= Alasdair MacIlleBhàin =

Alasdair MacIlleBhàin is a singer and songwriter from Mull, performing primarily in Scottish Gaelic, who has performed widely on an international basis.

== Early life ==
MacIlleBhàin is from Salen, Mull. He has been deeply interested in Gaelic heritage and culture from a young age.

== Musical career ==
Alasdair MacIlleBhàin won the Gold Medal at the Royal National Mòd in Dunoon, Argyll in 2006 at 19 years old. MacIlleBhàin is a singer and songwriter and released his first album, "Las," containing both songs of his own and traditional songs from Mull, in December 2012. Alongside musician Ross Whyte he is a member of the band WHYTE, which has released three albums to date: Fairich (2016), Tairm (2019) and Maim (2021). The latter contained music commissioned for the cancelled theatrical production from Theatre gu Leòr of the same name. In 2020 MacIlleBhàin and Whyte released songs with Irish musicians under the name Lui Lom.
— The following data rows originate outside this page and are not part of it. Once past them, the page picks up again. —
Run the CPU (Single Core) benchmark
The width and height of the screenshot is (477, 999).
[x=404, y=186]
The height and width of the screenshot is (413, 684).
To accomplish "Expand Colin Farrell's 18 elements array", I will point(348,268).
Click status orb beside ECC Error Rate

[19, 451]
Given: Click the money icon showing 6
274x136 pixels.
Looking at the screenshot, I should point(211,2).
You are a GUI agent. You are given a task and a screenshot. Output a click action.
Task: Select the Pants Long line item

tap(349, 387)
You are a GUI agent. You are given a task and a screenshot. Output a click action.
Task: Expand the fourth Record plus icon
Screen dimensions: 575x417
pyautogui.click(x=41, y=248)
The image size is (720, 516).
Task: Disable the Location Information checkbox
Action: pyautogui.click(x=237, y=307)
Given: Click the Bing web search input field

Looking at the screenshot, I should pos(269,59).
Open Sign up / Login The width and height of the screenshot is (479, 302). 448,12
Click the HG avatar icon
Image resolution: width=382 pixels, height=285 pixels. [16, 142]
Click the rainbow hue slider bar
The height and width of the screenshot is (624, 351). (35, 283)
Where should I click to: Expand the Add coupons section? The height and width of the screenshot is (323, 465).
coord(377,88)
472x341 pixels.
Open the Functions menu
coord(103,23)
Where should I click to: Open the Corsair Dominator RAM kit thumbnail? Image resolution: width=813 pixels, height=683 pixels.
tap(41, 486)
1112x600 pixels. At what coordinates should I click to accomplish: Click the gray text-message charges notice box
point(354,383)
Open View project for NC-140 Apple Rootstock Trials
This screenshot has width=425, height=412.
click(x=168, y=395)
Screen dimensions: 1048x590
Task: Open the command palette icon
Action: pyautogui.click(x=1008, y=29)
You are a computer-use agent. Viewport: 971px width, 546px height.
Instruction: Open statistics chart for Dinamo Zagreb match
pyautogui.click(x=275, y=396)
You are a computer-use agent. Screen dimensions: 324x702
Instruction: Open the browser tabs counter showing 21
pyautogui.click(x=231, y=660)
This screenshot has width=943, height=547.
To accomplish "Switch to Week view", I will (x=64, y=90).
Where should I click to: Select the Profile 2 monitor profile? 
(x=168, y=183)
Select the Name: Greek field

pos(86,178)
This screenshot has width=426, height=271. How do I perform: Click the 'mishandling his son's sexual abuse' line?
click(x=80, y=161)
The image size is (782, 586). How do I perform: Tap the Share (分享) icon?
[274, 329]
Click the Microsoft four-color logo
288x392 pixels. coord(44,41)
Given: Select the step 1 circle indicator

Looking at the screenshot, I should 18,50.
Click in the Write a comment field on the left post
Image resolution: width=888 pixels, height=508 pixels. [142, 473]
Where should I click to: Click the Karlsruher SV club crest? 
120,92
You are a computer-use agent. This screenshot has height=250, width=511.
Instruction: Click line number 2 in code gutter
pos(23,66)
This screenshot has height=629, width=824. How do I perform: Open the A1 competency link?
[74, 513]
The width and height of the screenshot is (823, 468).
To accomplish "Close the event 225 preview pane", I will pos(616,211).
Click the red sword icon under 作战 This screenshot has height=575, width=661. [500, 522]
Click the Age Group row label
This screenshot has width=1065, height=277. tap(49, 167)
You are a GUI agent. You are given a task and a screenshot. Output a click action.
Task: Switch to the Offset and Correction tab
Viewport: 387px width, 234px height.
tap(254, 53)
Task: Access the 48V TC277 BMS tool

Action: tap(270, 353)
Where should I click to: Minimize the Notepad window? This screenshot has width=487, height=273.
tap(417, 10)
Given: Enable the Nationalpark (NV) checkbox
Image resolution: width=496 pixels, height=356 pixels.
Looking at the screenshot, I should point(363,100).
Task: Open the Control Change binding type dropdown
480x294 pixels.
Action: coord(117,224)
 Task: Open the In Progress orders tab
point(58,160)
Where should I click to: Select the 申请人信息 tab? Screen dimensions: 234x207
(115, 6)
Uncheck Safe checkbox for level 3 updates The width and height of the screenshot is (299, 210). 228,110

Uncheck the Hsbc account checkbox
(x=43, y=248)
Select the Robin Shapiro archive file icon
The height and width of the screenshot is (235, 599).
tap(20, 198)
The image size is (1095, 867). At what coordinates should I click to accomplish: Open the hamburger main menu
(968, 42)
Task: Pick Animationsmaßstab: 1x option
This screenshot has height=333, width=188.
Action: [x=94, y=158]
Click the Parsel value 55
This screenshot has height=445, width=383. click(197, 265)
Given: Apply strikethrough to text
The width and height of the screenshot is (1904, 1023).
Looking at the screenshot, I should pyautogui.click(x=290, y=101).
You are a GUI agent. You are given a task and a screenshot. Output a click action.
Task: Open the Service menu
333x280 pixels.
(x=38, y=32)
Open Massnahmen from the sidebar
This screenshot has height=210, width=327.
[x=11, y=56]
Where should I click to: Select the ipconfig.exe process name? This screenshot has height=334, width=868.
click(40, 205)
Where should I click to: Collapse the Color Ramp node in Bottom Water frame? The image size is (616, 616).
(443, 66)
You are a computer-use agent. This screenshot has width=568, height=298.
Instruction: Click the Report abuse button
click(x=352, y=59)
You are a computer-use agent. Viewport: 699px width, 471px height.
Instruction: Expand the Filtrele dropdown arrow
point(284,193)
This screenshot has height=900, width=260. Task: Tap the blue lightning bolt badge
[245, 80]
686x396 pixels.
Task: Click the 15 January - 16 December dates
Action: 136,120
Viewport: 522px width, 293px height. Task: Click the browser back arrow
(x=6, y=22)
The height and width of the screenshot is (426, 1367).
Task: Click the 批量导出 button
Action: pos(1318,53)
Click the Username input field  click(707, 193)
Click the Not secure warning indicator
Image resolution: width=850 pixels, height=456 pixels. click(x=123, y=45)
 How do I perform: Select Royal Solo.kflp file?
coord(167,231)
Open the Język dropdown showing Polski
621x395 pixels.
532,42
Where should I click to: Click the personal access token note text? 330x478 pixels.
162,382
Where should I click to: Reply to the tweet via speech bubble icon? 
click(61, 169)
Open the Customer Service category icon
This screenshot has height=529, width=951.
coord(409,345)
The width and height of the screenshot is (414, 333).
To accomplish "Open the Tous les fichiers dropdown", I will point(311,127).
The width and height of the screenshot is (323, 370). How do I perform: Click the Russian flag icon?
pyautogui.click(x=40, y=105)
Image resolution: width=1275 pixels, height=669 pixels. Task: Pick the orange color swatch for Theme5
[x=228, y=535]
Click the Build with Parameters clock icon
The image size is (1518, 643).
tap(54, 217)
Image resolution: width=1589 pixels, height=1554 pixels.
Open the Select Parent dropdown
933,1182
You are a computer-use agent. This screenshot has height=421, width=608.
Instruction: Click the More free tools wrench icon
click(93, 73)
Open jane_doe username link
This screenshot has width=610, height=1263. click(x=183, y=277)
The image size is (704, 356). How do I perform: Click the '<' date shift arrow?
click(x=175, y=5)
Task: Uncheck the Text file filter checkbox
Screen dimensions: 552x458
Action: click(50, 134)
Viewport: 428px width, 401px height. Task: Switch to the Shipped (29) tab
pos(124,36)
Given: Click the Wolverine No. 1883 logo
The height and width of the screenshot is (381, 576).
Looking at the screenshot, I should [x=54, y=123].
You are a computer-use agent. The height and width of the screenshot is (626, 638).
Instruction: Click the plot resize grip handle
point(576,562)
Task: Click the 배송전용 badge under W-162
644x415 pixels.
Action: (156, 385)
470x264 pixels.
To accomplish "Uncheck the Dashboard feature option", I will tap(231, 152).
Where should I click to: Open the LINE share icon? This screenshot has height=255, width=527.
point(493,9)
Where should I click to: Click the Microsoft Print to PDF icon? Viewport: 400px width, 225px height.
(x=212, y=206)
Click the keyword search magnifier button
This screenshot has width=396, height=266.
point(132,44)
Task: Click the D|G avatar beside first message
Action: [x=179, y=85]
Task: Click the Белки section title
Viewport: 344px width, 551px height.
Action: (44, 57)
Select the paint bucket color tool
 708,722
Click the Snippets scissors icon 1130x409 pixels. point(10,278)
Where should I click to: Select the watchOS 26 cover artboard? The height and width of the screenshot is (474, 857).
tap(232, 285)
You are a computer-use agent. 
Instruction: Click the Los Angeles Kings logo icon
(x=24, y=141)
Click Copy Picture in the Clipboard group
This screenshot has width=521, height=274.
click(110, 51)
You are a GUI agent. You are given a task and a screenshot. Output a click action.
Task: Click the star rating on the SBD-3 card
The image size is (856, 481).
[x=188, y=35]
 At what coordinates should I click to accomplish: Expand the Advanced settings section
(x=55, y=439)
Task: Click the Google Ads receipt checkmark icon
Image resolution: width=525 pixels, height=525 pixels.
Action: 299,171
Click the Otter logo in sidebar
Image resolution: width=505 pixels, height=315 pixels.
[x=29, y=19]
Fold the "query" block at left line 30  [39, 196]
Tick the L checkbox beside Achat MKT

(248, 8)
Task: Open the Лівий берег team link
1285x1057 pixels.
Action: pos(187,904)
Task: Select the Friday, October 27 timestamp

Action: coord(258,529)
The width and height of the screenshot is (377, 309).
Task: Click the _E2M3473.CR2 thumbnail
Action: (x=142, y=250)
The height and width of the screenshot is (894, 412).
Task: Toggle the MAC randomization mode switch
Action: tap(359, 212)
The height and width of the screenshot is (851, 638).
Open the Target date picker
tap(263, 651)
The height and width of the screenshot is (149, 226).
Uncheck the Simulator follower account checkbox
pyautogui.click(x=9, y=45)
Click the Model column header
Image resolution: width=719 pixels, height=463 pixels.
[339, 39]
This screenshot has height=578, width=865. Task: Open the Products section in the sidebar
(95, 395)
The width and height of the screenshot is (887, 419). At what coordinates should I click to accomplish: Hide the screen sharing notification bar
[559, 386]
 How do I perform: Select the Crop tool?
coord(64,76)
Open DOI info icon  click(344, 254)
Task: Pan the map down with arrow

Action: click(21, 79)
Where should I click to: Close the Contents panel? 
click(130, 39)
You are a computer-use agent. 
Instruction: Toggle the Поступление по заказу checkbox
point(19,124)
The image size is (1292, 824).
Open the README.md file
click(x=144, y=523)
He has also judged regional Mòds and the Royal National Mòd since 2012.

Besides his musical career, MacIlleBhàin is a researcher in the Celtic and Gaelic Department of the University of Glasgow where he is doing PhD on place names of the Torsay region of Mull.

== Discography==
- Las (2012)
- O Chruinneag E Chruinneag on the CD 'Guthan Eileanan na h-Alba' ("Hebridean Voices") from Tobar an Dualchais & Sabhal Mòr Ostaig (2012)
- WHYTE (2017)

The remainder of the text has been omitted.